*What to do*. Report each line from the data below that holds the word "agent".

(Beginning of Data for processing)

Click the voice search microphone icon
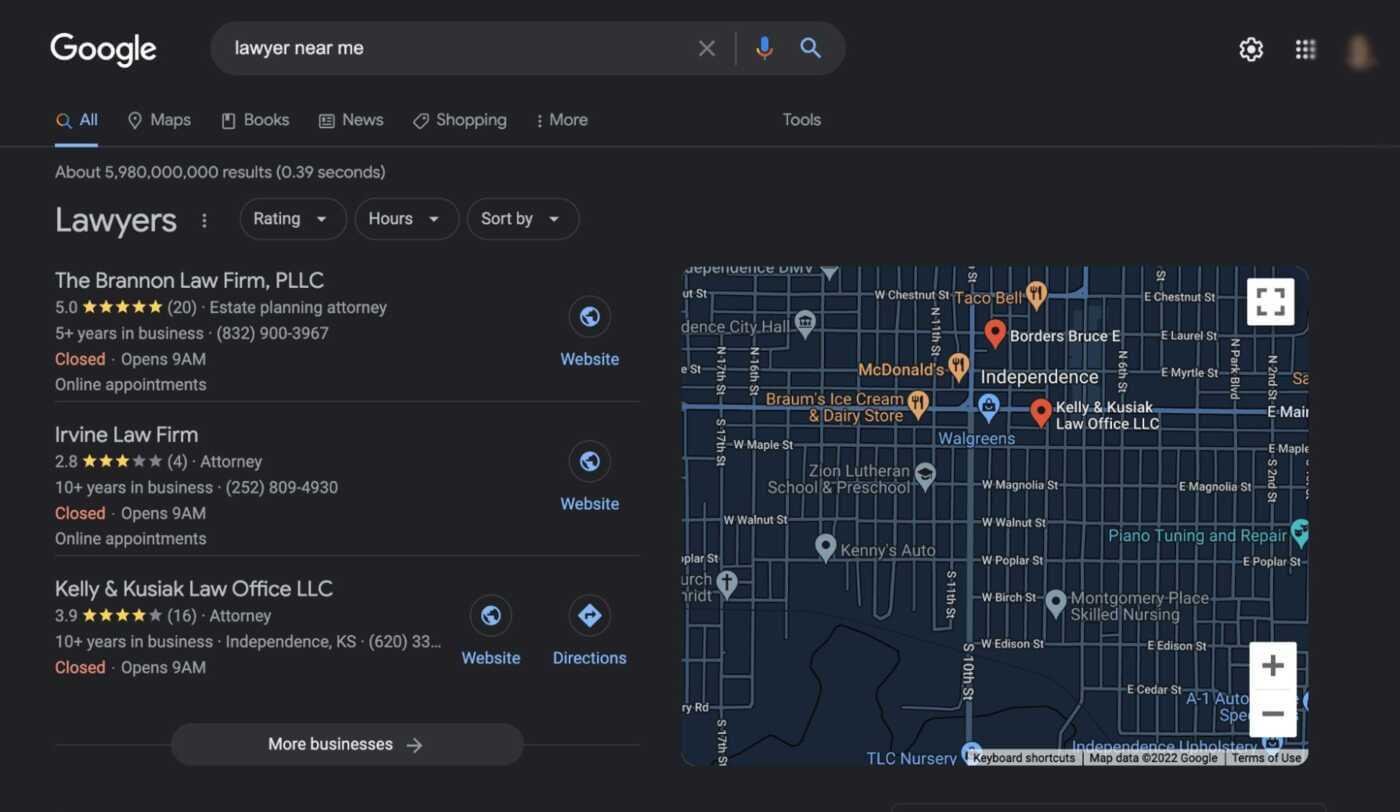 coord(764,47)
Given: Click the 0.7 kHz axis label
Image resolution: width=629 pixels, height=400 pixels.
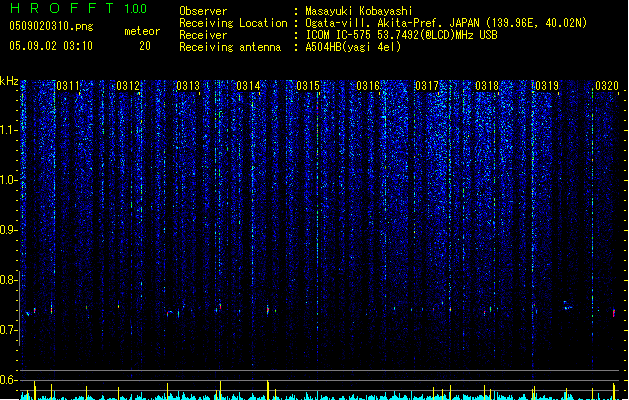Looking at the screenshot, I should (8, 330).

(End of Data for processing)
(Beginning of Data for processing)

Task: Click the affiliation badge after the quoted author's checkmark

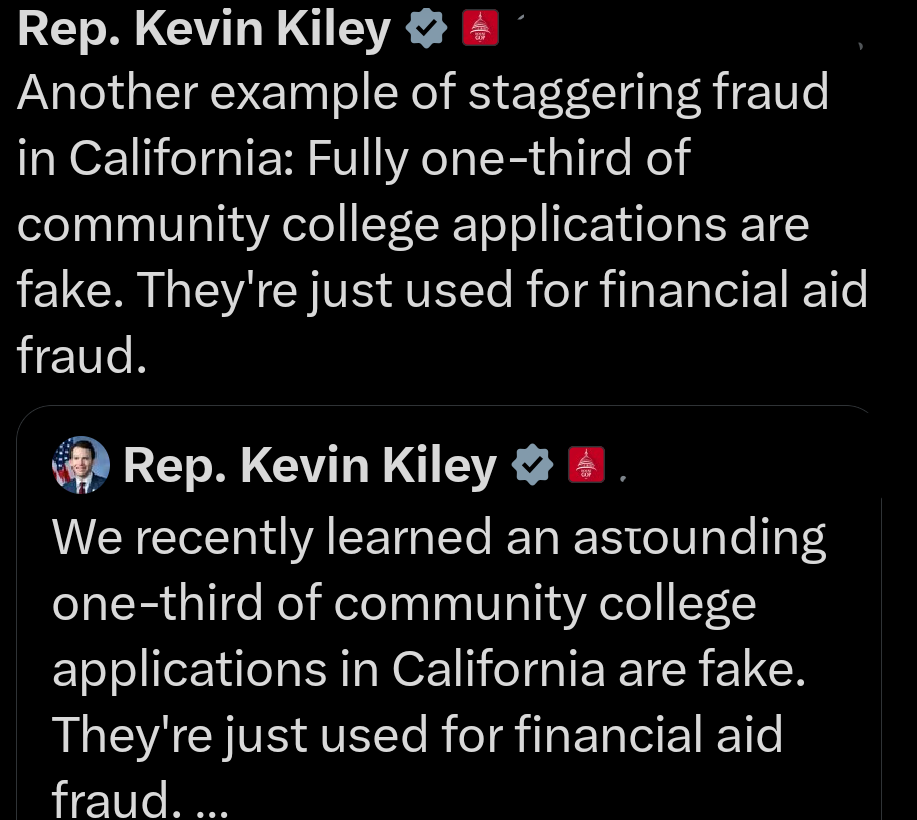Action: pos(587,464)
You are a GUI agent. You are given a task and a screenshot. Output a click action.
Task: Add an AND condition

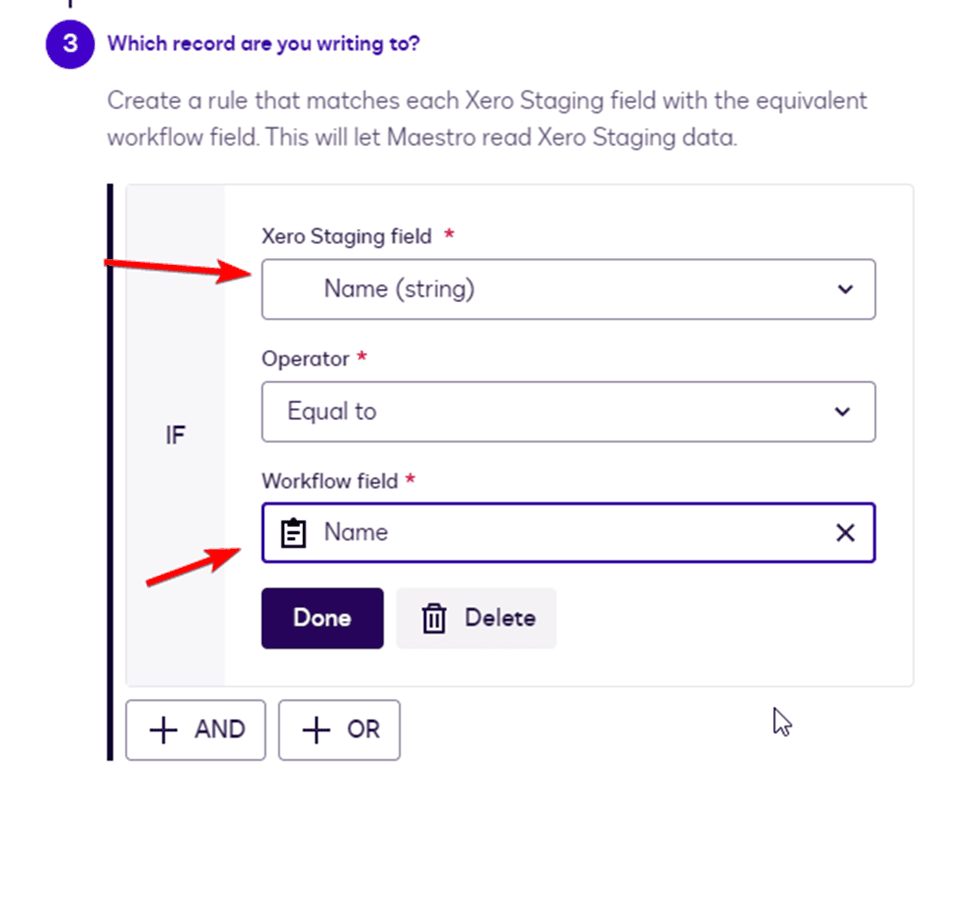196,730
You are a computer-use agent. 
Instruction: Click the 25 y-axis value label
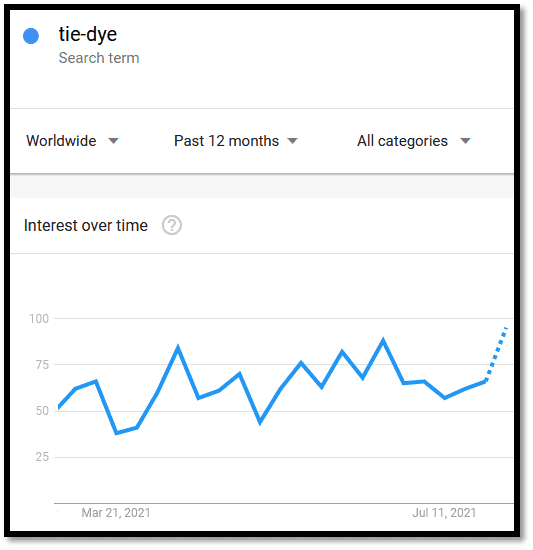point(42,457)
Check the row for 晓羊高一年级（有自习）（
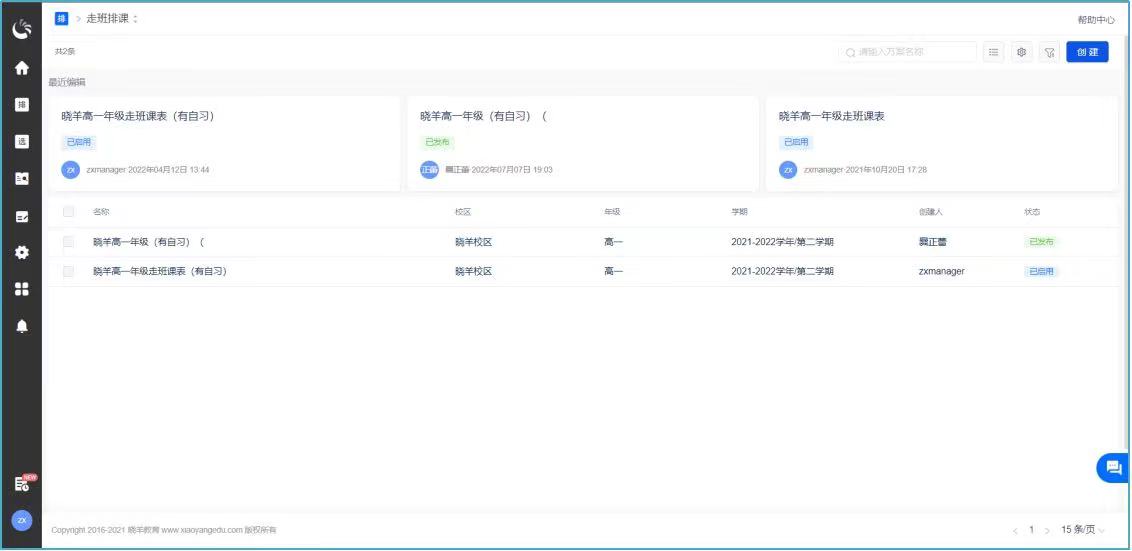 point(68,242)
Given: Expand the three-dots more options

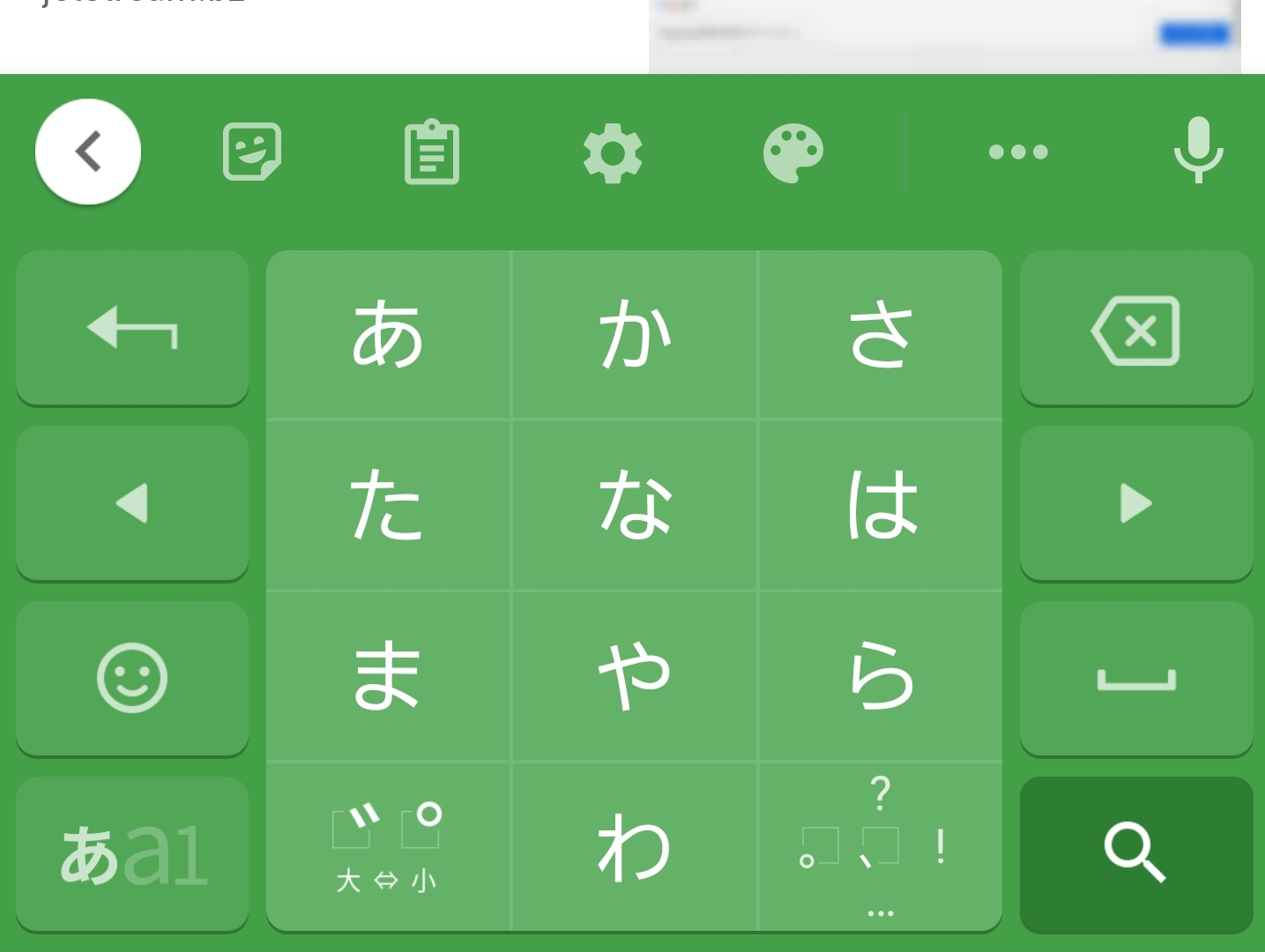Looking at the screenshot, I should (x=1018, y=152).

(End of Data for processing)

*Task solution*.
You are a GUI agent. You are given a task and a screenshot. Output a click action.
You are a computer-use agent. 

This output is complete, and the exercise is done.